26 Women of Color Diversifying Entrepreneurship in Silicon Valley, Media, and Beyond

Margot Lee Shetterly; a writer who has worked in investment banking and media startups and is widely known for her first book, Hidden Figures: The Story of the African-American Women Who Helped Win the Space Race; covers the underrepresentation of women and founders of color in the business world—and the rise of trailblazing women of color making an impact in the business world, “breaking barriers and shattering glass ceilings along the way.” Each woman represented in the photo for Vanity Fair by Mark Seliger has raised at least $1 million in outside capital.

Read on to learn more about these amazing leaders, and continue to join us in supporting women of color leading the way in business and beyond!


As I was growing up, these were the women I wanted to be: triumphant at the highest levels of commerce, assailing stereotypes of what a successful businessperson looked like, with smarts and vision and the will to outwork everyone in sight. Being a “one or only” in the room where it happens, I knew, was part of the bargain, the number of black or female fellow travelers diminishing with each level scaled, like oxygen at the planet’s highest peaks. As a black woman who spent years working in finance and technology, I’m both giddy to know that it’s possible to fill a room with black female entrepreneurs who have raised $1 million or more in outside capital, and acutely aware of the reasons that it’s still only one room.

All successful entrepreneurs imagine a problem, a product, and a market.
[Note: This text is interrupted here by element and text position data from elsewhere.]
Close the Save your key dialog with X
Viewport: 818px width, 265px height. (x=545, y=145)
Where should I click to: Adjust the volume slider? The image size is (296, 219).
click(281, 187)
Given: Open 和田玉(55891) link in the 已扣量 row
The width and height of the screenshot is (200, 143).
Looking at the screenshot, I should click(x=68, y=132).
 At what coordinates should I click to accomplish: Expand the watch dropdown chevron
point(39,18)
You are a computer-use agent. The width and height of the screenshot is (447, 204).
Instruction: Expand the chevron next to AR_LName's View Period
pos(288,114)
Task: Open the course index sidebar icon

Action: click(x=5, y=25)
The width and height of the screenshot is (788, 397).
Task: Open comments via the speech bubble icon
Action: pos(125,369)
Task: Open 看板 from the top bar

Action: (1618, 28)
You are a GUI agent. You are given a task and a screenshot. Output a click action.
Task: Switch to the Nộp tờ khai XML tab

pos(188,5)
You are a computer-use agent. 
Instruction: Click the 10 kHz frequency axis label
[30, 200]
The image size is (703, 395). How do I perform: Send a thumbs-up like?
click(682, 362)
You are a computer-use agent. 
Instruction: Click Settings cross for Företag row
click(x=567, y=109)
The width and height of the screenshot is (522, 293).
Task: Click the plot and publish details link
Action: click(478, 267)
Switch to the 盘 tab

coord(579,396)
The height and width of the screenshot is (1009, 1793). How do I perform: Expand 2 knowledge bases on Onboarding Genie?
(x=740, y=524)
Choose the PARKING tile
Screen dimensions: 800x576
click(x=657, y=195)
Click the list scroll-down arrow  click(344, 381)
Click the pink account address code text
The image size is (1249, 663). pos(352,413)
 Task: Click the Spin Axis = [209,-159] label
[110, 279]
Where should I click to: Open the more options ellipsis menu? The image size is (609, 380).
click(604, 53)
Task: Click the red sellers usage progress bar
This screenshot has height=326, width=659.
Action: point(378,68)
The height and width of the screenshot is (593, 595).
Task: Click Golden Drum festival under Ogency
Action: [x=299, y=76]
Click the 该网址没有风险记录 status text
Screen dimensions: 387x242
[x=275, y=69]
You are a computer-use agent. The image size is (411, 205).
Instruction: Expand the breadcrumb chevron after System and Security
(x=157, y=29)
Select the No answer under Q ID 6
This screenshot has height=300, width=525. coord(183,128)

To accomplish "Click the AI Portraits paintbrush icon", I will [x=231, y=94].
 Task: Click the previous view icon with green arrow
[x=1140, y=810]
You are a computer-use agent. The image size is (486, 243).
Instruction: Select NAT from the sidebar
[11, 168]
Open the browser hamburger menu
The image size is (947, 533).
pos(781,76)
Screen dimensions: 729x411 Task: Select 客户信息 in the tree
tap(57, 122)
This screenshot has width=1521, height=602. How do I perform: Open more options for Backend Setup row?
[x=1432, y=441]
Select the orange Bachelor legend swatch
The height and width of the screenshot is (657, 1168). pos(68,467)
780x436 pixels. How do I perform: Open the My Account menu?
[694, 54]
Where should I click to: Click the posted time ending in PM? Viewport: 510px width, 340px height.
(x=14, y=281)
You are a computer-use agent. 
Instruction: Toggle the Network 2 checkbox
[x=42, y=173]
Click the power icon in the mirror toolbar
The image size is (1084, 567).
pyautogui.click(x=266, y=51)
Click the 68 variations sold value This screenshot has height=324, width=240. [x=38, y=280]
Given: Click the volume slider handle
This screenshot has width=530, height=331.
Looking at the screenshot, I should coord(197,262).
But because the default founder in Silicon Valley is male, and white or Asian, a black woman must also “envision herself being the person creating the product or service that is in the world,” says Jessica O. Matthews, founder and C.E.O. of the renewable-energy start-up Uncharted Power —and then get funders to buy into that vision. The tech industry is an exercise in controlled failure, with as many as 81 percent of all funded start-ups washing out before exiting; “fail fast” is part of the religion. But black women must guard against even the hint of failure with every arrow in the quiver, lest naysayers see a shortcoming as evidence that blacks or women are categorically unsuited for the business.